Victor Danilov-Danilian a précisé que, parallèlement à l'instauration de quotas, le protocole prévoit également des programmes de "réalisation conjointe". Des investisseurs financent la modernisation et le rééquipement de l'entreprise, et ils sont rémunérés sur les profits résultants des économies liées à la baisse du niveau d'émission de gaz à effet de serre.
Le scientifique a précisé que de pareils projets d'investissement étaient déjà discutés avec le Danemark et les Pays-Bas. "Mais aucun pays ne consentira à ce projet si nous ne ratifions pas le Protocole de Kyoto", a relevé l'expert.
M.Danilov-Danilian a qualifié d'"erreur profonde" l'opinion selon laquelle l'imposition de quotas sur les rejets de gaz à effet de serre pourrait freiner le développement de l'économie russe. Il a indiqué que la Russie n'utilisait pas 30 pour cent des quotas qui lui étaient dévolus.

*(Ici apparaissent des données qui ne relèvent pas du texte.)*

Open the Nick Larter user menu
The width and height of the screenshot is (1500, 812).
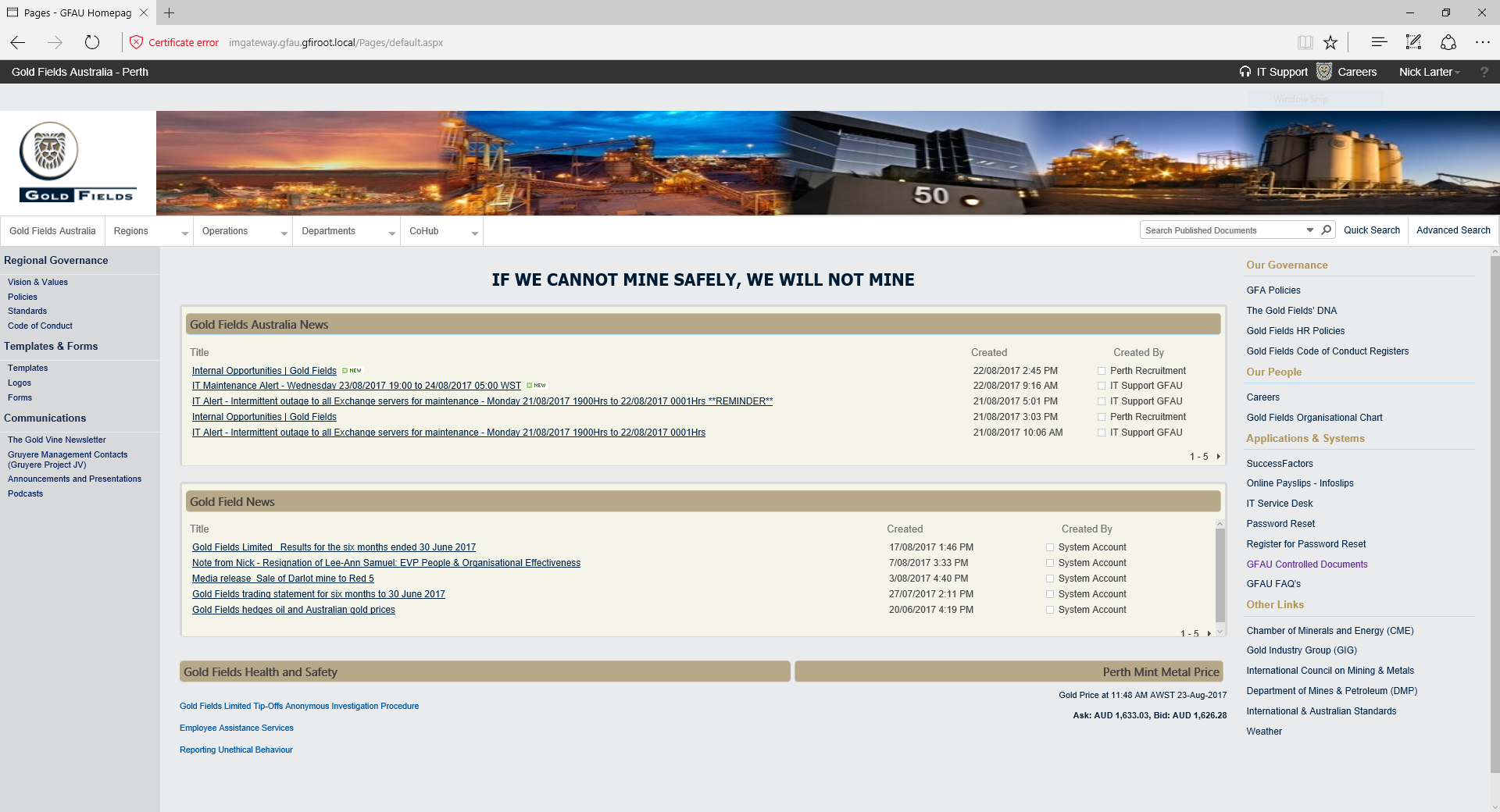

"Nous ne devrions pas dépasser le niveau (de pollution en effet de serre) de l'année 1990, lorsque le pays a enregistré un niveau de production élevé", a-t-il précisé. "Aujourd'hui, les équipements désuets ne permettent pas d'atteindre le niveau de production précédent. Et l'utilisation de nouvelles technologies contribuera à réduire les rejets de gaz à effet de serre" ainsi a conclu le spécialiste.